Exercise: Among the records below, find the lines with the word "agent" and copy them.

[Stored items]
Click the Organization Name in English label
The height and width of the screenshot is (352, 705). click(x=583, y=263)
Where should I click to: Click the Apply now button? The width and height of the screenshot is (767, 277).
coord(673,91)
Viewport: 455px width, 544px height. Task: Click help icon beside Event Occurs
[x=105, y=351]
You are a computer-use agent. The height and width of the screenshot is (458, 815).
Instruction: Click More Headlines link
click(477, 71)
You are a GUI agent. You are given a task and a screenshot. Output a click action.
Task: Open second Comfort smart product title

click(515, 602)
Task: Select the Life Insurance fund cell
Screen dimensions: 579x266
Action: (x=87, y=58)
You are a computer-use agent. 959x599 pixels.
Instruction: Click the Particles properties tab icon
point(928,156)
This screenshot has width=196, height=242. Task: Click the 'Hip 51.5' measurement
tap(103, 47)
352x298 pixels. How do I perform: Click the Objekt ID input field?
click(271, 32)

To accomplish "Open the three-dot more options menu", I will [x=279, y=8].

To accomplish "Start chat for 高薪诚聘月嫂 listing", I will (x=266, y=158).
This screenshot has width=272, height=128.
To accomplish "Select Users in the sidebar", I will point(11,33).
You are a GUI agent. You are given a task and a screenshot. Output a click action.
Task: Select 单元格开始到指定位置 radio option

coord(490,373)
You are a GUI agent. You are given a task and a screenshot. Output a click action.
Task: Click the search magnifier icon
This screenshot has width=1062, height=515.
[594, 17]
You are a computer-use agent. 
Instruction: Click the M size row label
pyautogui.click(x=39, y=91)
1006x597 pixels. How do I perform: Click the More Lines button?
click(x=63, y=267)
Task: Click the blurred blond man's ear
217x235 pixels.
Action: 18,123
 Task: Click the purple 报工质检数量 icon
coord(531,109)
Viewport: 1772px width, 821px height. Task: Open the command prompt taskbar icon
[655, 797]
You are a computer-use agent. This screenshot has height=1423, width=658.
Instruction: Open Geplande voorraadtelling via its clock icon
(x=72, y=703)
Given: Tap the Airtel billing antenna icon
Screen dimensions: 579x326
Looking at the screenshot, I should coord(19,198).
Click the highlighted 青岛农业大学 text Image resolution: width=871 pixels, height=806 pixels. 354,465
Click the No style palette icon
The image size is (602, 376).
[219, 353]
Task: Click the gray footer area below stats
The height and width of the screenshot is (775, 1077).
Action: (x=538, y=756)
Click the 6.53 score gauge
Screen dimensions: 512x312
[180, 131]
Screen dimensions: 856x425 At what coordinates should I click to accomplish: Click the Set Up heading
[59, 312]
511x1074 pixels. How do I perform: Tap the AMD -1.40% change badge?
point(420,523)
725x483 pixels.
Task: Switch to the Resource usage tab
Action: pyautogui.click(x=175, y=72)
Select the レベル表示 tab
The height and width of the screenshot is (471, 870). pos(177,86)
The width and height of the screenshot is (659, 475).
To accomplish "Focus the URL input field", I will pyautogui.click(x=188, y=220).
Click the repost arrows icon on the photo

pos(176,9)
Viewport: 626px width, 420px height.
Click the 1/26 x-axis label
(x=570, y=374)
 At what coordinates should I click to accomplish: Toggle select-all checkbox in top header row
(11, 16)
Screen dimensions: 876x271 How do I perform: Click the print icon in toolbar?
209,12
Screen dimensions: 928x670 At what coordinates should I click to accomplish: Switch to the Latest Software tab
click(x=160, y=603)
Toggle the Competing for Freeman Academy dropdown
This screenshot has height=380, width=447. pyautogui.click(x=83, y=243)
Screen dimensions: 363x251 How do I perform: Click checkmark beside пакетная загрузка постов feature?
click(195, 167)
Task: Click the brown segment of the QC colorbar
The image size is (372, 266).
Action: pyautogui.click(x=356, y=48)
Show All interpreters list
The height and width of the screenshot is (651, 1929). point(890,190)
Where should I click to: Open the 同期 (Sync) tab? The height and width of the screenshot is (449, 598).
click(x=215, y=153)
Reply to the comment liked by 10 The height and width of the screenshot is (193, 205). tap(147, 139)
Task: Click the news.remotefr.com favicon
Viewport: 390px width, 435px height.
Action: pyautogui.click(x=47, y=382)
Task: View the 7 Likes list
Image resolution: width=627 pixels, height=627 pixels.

Answer box:
You are a computer-use agent. The height and width of the screenshot is (458, 815).
You are a GUI agent. You are given a task and a screenshot. Output a click action.
You are a computer-use agent. 959x599 pixels.
You are a GUI agent. You are given a task and a screenshot. Output a click action.
You are a GUI agent. You are given a task and a screenshot. Output a click action.
You are a computer-use agent. 
You are a computer-use agent. This screenshot has height=1423, width=658.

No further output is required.